→ STATED EXERCISE:
Copy out every line in the items below that contains the string "center".

→ DATA EXCERPTS:
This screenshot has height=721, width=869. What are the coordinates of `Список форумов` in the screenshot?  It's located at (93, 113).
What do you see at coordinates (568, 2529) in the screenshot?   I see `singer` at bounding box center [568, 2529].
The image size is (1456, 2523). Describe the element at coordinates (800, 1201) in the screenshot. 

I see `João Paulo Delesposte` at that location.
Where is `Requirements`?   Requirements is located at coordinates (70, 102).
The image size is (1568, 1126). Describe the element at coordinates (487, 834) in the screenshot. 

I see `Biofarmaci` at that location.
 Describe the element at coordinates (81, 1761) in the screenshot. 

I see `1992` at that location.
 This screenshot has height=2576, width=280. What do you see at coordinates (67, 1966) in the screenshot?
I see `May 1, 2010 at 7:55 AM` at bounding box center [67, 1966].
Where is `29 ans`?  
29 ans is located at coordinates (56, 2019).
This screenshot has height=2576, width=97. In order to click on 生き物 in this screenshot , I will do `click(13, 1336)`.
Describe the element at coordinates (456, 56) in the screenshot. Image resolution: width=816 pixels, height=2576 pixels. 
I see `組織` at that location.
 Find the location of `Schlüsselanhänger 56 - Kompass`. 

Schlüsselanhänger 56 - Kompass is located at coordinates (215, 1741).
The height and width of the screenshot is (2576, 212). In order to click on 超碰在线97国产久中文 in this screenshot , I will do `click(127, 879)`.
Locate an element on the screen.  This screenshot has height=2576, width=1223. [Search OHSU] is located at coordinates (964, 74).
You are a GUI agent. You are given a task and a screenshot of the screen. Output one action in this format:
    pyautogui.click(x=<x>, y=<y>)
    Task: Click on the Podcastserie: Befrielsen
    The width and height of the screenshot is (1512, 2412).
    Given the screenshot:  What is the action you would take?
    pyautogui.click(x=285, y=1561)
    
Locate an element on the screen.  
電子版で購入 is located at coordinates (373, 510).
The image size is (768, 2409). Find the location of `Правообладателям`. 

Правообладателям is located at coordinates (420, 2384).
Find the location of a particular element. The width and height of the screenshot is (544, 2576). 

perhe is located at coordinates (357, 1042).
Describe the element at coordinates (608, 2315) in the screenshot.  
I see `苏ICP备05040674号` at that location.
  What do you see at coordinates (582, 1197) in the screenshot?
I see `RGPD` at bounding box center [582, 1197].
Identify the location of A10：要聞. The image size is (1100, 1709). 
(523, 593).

→ RESPONSE TO THE EXERCISE:
What do you see at coordinates (568, 2529) in the screenshot?   I see `singer` at bounding box center [568, 2529].
I see `May 1, 2010 at 7:55 AM` at bounding box center [67, 1966].
I see `RGPD` at bounding box center [582, 1197].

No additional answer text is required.